Researchers Identify Hidden Muscle Fat as a New Risk Factor for Heart Disease and Metabolic Disorders
Researchers analyzing more than 11,000 adults in a 2026 multicenter study found that higher amounts of hidden fat inside muscles were linked to increased risk factors for heart disease and metabolic disorders. According to the study, published this year, this intermuscular fat was associated with high blood pressure, unstable blood sugar, and unhealthy cholesterol levels independent of traditional body size measures.
The study, published in 2026, analyzed more than 11,000 adults without known pre-existing conditions, drawn from a prospective, multicenter population cohort. Researchers used whole-body MRI scans combined with a deep learning algorithm to measure lean muscle mass and intermuscular adipose tissue—fat hidden within muscles along the spine. According to Dr.

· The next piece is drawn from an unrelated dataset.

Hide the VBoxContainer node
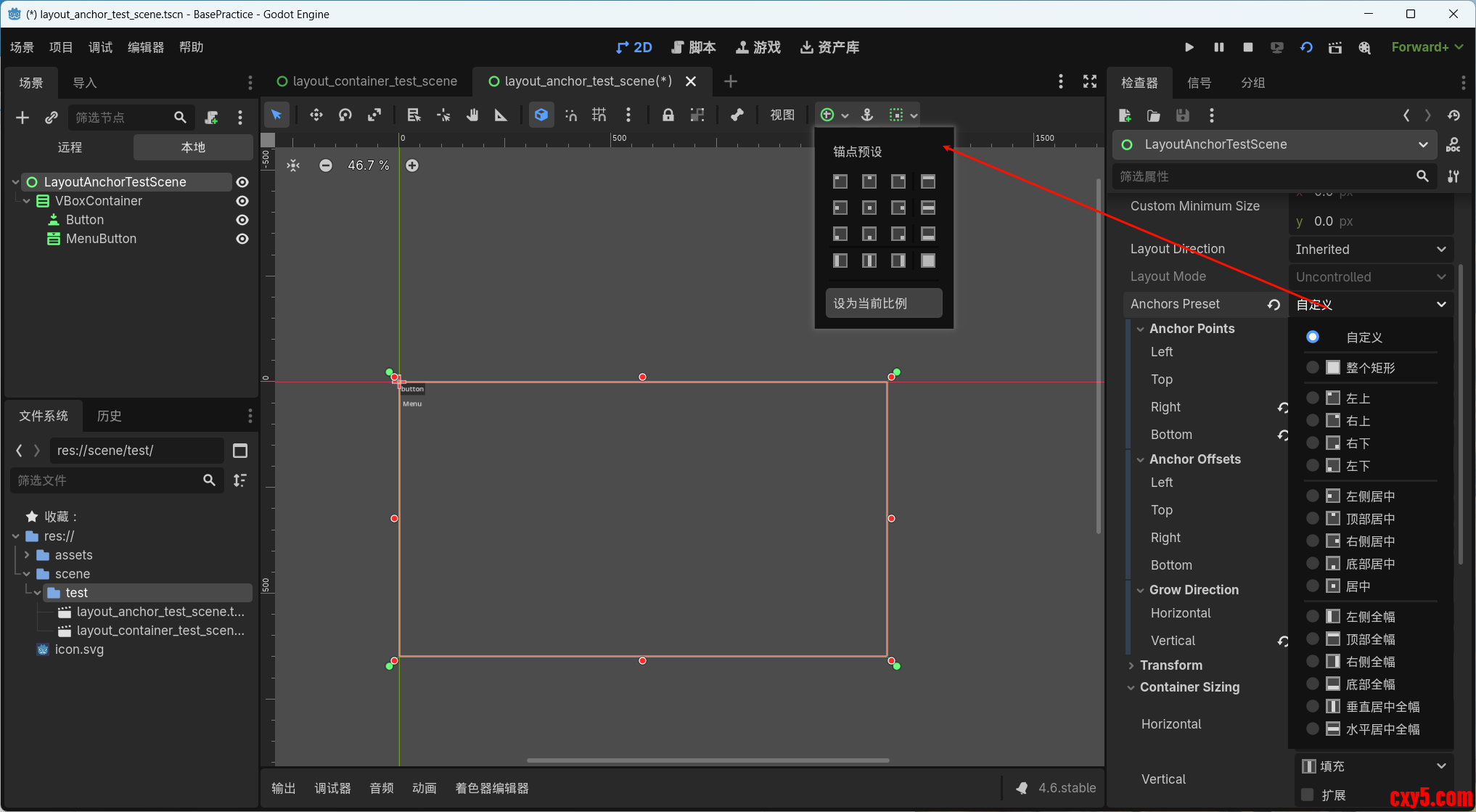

Ziegelmayer, a lead investigator on the project, the analysis revealed that higher amounts of this hidden muscle fat were linked to increased odds of hypertension, unstable blood sugar, and unhealthy cholesterol levels, independent of traditional body size measures such as body mass index.
The findings showed that 16.2% of participants had undiagnosed high blood pressure, 8.5% exhibited abnormal blood sugar levels, and 45.9% presented with unhealthy lipid profiles despite being classified as healthy by conventional standards, the study reported.

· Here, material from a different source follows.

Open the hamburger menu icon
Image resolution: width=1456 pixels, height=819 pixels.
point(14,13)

These cardiometabolic abnormalities persisted after adjusting for variables including age, sex, physical activity, and study site, underscoring the potential significance of muscle composition as a distinct risk factor.

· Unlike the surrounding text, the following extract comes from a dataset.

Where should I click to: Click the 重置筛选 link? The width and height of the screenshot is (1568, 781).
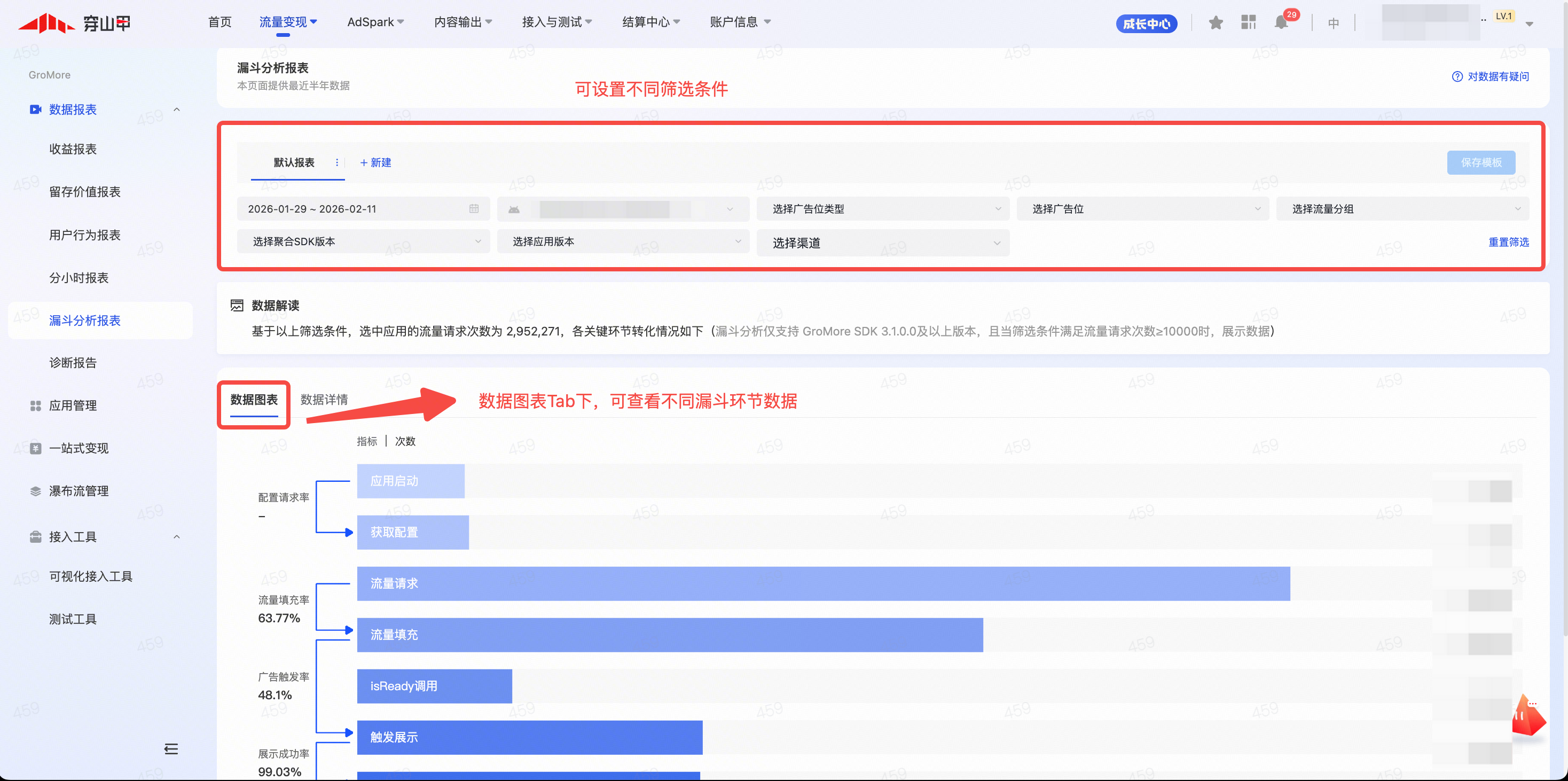coord(1508,243)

The research also highlighted the protective role of lean muscle mass, particularly in men. Higher lean muscle mass was associated with better cardiometabolic outcomes, while lower muscle mass correlated with increased risk factors. The sex-specific analysis, adjusted for gender differences, indicated that the protective effect of muscle mass was more pronounced in men, though elevated intermuscular fat was linked to higher cardiometabolic risks in both sexes. The authors cautioned that these findings do not imply women are unaffected but suggest differences in how muscle composition influences risk.
Physical activity emerged as a key modifiable factor affecting muscle composition. Participants with lower levels of physical activity tended to have more intermuscular adipose tissue and less lean muscle mass, according to the study. Researchers emphasized strength training as a relevant intervention to improve muscle health and potentially reduce cardiometabolic risk, based on the observed associations.
Dr. Ziegelmayer noted that the research team focused on a population without known disease to identify early markers of risk. He described the presence of substantial cardiometabolic risk factors in these ostensibly healthy adults as a significant finding. The study’s authors proposed that MRI-based assessment of muscle composition could serve as an imaging biomarker to augment traditional risk screening methods. They suggested that such imaging might be used opportunistically during routine MRI procedures to identify individuals at higher risk who might otherwise be missed.
The study was conducted across multiple centers and involved data collection in 2026, with the final analysis completed and published within the same year. The research received attention from outlets associated with the Radiological Society of North America (RSNA), which highlighted the potential for MRI to detect hidden risk factors in people who appear metabolically healthy by standard clinical measures.
This work represents an initial step toward integrating muscle composition metrics into cardiovascular and metabolic risk assessment. Future research may explore how incorporating intermuscular fat measurements into screening protocols could improve early detection and prevention strategies for heart disease and metabolic disorders.